DIRECTIONS:
Starting with the first line of the data that follows, transcribe every line verbatim until the line containing "Given: Click the ROI axis label on the chart" has been transcribed.

DATA SUPPLIED:
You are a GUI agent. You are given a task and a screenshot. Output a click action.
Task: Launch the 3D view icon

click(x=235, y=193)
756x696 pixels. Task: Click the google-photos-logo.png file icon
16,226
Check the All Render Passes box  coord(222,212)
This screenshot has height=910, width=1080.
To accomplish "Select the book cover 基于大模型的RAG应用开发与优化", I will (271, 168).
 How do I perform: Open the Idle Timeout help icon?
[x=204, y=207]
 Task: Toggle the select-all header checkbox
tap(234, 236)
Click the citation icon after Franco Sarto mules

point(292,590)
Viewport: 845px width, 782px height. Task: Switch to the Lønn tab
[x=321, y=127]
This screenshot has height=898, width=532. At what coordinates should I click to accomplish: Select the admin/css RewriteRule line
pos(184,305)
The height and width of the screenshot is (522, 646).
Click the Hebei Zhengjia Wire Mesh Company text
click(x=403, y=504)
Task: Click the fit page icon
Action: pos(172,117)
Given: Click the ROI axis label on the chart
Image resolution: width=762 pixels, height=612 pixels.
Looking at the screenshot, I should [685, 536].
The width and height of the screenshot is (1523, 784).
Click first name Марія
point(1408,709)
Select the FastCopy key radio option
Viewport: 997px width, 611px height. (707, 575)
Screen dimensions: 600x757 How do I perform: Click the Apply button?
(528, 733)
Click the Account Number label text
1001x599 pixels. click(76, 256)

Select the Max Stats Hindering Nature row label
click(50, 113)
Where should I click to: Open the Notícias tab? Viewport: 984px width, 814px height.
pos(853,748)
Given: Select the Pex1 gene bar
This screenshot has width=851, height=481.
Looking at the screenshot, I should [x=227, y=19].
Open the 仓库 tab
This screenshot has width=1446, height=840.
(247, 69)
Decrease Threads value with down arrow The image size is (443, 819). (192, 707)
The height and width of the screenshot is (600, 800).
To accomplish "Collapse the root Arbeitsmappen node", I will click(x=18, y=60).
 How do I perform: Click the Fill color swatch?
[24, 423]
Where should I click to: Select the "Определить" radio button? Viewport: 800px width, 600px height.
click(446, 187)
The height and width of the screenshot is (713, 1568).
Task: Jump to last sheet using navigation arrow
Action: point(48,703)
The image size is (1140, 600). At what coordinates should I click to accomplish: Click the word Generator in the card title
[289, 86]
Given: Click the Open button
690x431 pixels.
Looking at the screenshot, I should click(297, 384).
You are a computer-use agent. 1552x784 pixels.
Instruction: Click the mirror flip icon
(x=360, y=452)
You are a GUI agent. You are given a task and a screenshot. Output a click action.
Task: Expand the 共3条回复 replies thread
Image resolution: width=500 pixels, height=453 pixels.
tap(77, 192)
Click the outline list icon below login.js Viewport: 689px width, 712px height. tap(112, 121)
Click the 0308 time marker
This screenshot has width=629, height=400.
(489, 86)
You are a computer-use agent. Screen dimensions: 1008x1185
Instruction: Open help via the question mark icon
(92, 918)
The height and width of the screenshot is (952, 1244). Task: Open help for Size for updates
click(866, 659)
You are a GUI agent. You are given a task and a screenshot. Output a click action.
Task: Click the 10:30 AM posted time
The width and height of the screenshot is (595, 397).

SOLUTION:
You are a GUI agent. You are given a task and a screenshot. Output a click action.
Task: Launch the 3D view icon

click(x=235, y=193)
756x696 pixels. Task: Click the google-photos-logo.png file icon
16,226
Check the All Render Passes box  coord(222,212)
This screenshot has height=910, width=1080.
To accomplish "Select the book cover 基于大模型的RAG应用开发与优化", I will (271, 168).
 How do I perform: Open the Idle Timeout help icon?
[x=204, y=207]
 Task: Toggle the select-all header checkbox
tap(234, 236)
Click the citation icon after Franco Sarto mules

point(292,590)
Viewport: 845px width, 782px height. Task: Switch to the Lønn tab
[x=321, y=127]
This screenshot has height=898, width=532. At what coordinates should I click to accomplish: Select the admin/css RewriteRule line
pos(184,305)
The height and width of the screenshot is (522, 646).
Click the Hebei Zhengjia Wire Mesh Company text
click(x=403, y=504)
Task: Click the fit page icon
Action: pos(172,117)
Given: Click the ROI axis label on the chart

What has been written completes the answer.